- [Task prompt] Your reply should reproduce all the data below exactly while excluding the pictures.

- [Provided data]
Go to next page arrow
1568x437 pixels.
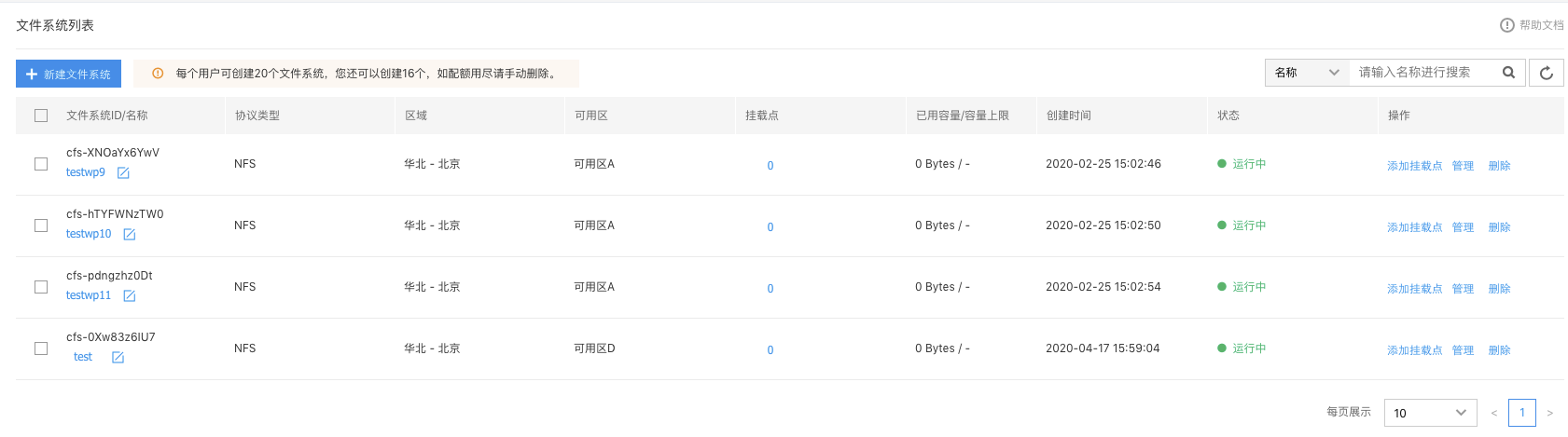click(x=1550, y=413)
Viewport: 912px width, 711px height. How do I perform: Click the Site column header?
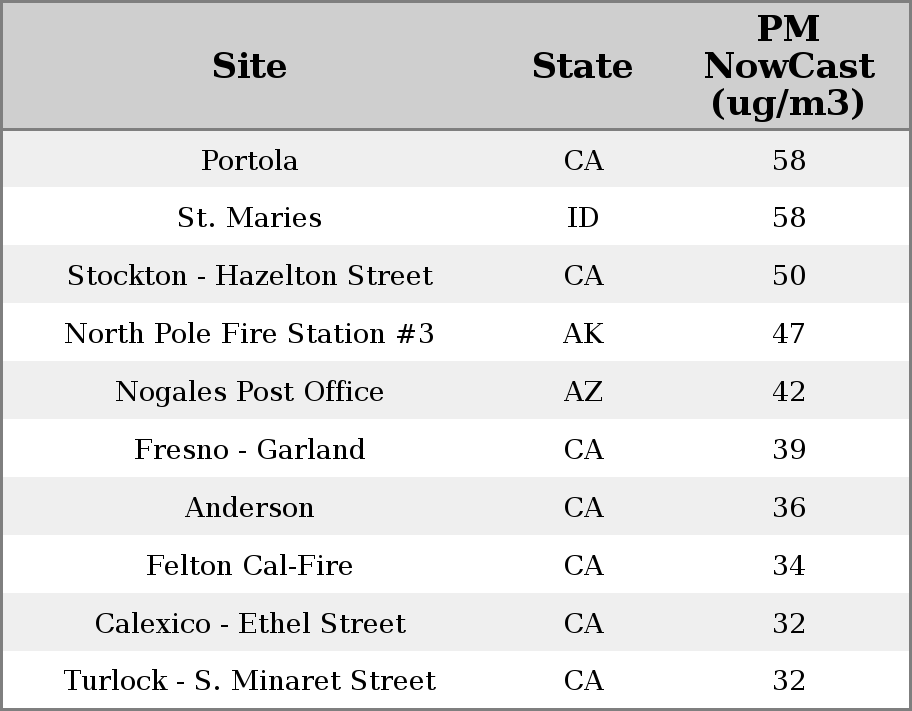(x=249, y=66)
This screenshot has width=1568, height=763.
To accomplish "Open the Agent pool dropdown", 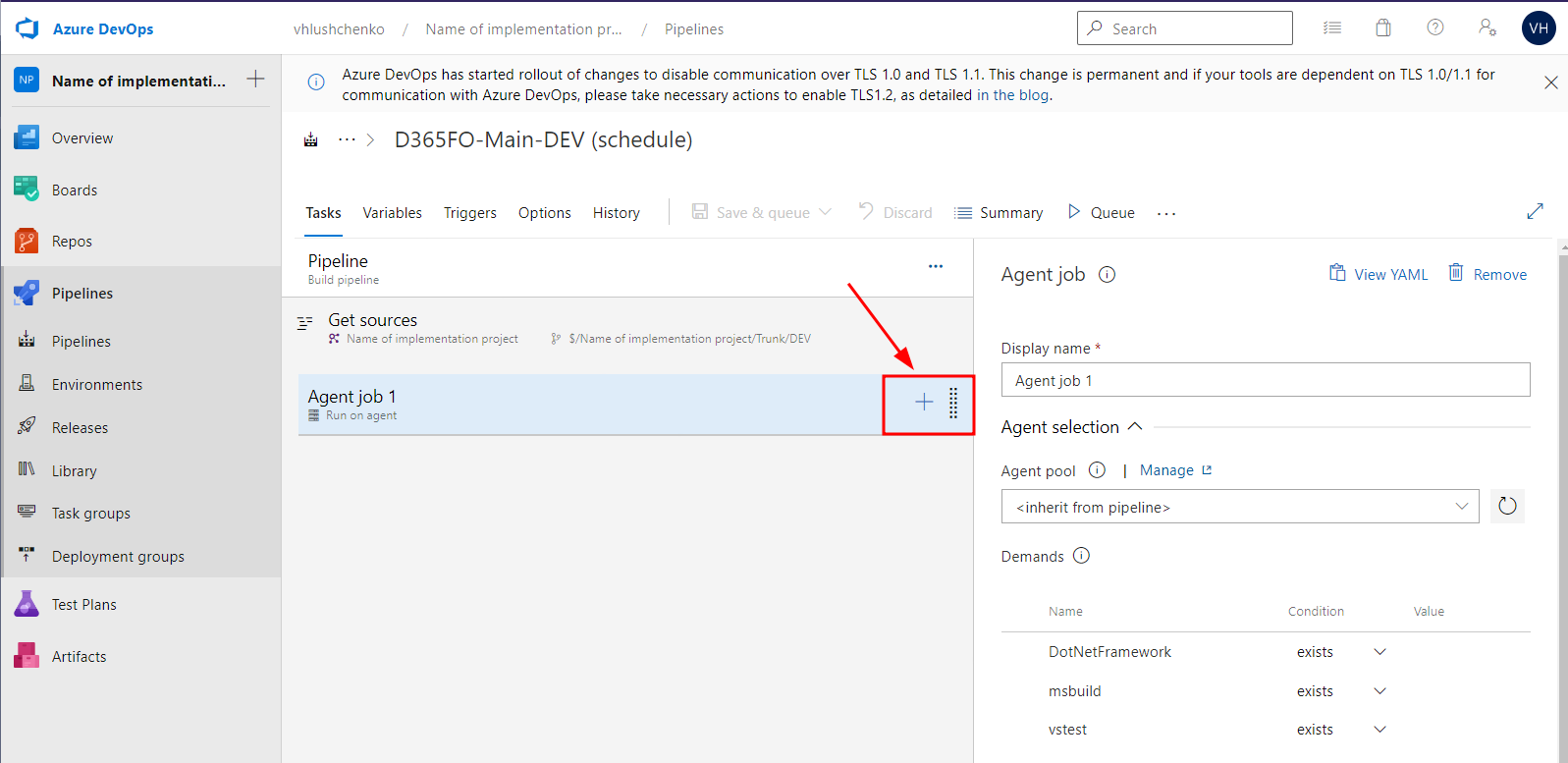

- [Response box]
Go to next page arrow
1568x437 pixels.
click(x=1550, y=413)
Viewport: 912px width, 711px height. How do I perform: Click the Site column header?
(x=249, y=66)
This screenshot has width=1568, height=763.
To accomplish "Open the Agent pool dropdown", 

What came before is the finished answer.